360 degree assessment, a formal, structured process for soliciting feedback from coworkers, has grown in popularity throughout the U.S. and abroad. The process provides valuable insight that individuals typically cannot gain from informal conversation with coworkers. Compared to information feedback, 360 feedback offers the following advantages:
More Openness and Honesty
Most leaders would like to believe that their coworkers feel comfortable telling them something they need to know, but is it human nature to withhold criticism. The result is that some leaders are blind to significant leadership weaknesses. By explicitly asking for criticism and allowing feedback to be anonymous, 360 feedback can provide more revealing, truthful insight. For example, an individual may learn that he or she is too aggressive and therefore not completely trusted. Or that they have great ideas but rarely show that they value the ideas of others. The leader can learn the truth and begin to act upon it.
A Broader Range of Perceptions
Many leaders typically receive feedback from their manager and perhaps a few trusted coworkers, but not from others. The 360 process gives direct reports, peers, others, their manager, and individual being assessed the opportunity to express their opinions in a confidential and constructive manner. Thus, a broader view is obtained; the leader can learn to work effectively with all coworkers, not just the few coworkers who are typically willing to express their opinions about the leader.

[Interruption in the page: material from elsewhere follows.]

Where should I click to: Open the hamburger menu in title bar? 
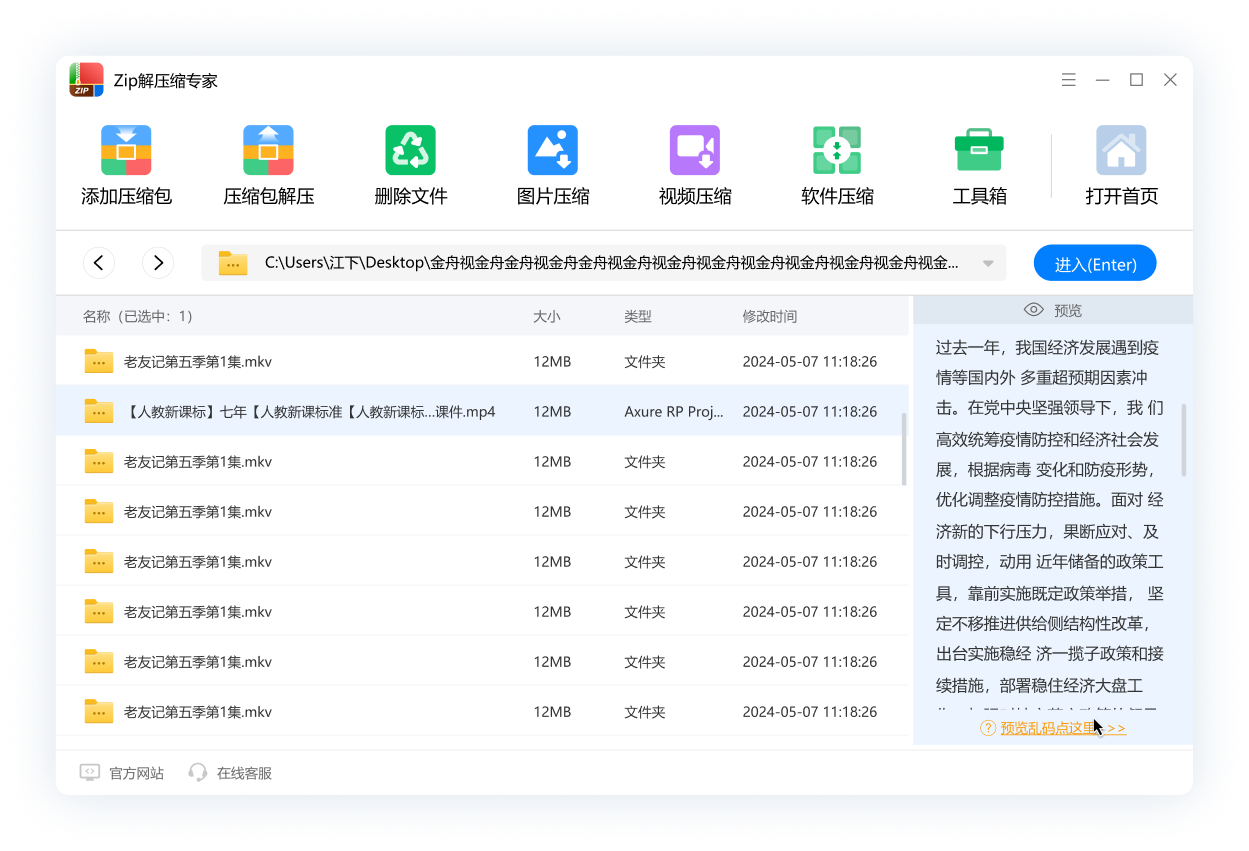pyautogui.click(x=1069, y=80)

More Comprehensive Feedback
Leaders need to do many things right, communicate a vision, build and manage teams, plan well, run productive meetings, attend to quality, solve problems, drive for results, and so on. Unlike informal feedback, which may relate to just one or two aspects of leadership, 360 feedback provides insight into a broad range of leadership areas.
Gets the Message Across
Sometimes a leader will not listen to the feedback of just one coworker (who may be biased), but will take the message seriously if there is a chorus of convergent opinions from a variety of coworkers. 360 feedback shows the areas which people converge on a need for improvement as well as illustrates hidden strengths.

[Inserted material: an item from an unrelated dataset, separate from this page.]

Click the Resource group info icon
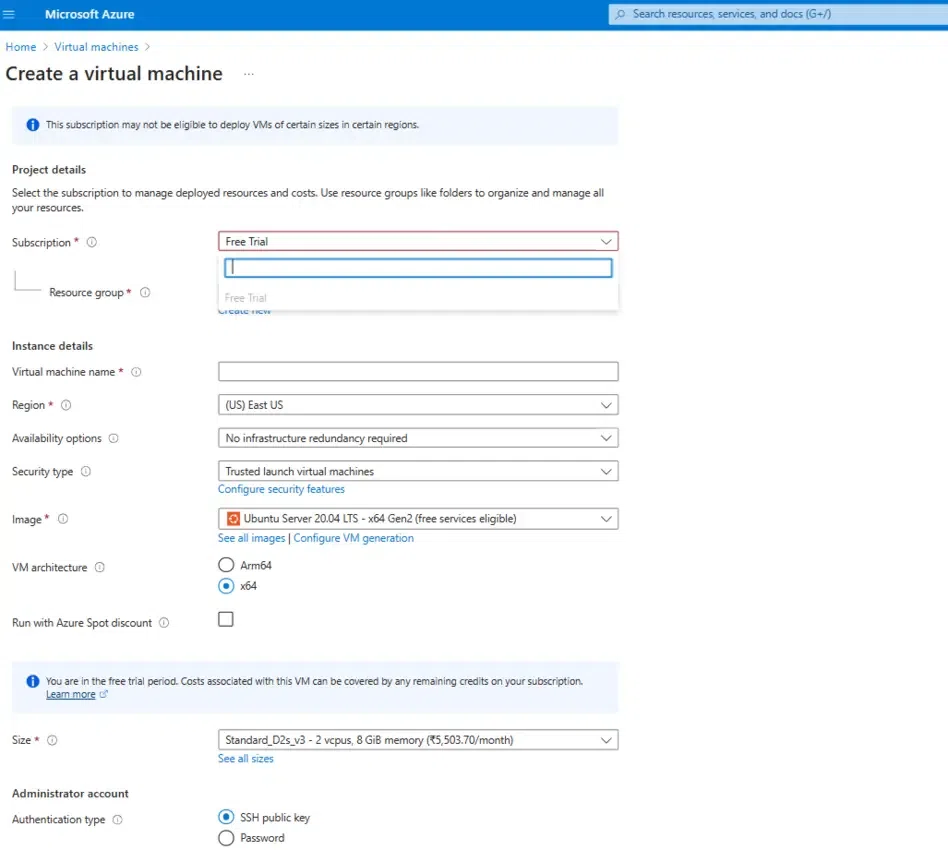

Creates Time and Space for Personal Development
Feedback is usually delivered as part of a process for thinking about strengths and needs, and planning actions to improve in the future. Normal work distractions are minimized, creating an opportunity for leaders to think about the issues that are critical for their career and effectiveness as a leader.
Focuses Attention on the Right Areas
Every good leader is working on something; a desire to improve and willingness to admit imperfection are essential to good leadership. 360 feedback helps leaders work on the right thing.
Communicates a Desire to Lead Well
Participating in the 360 processes can communicate to one’s coworkers a degree of humility and willingness to invest oneself in the process of becoming a better leader. It shows that the individual takes the role of leading seriously and would like to lead others well.
Can Prevent Derailment
Many high potential leaders have unexpectedly failed as they reached higher tiers of leadership. For example, they have struggled to build and executive team or alienated people whose support they need. By identifying leadership weaknesses early in a person’s career, 360 feedback helps leaders keep their careers on track as they take more challenging leadership roles.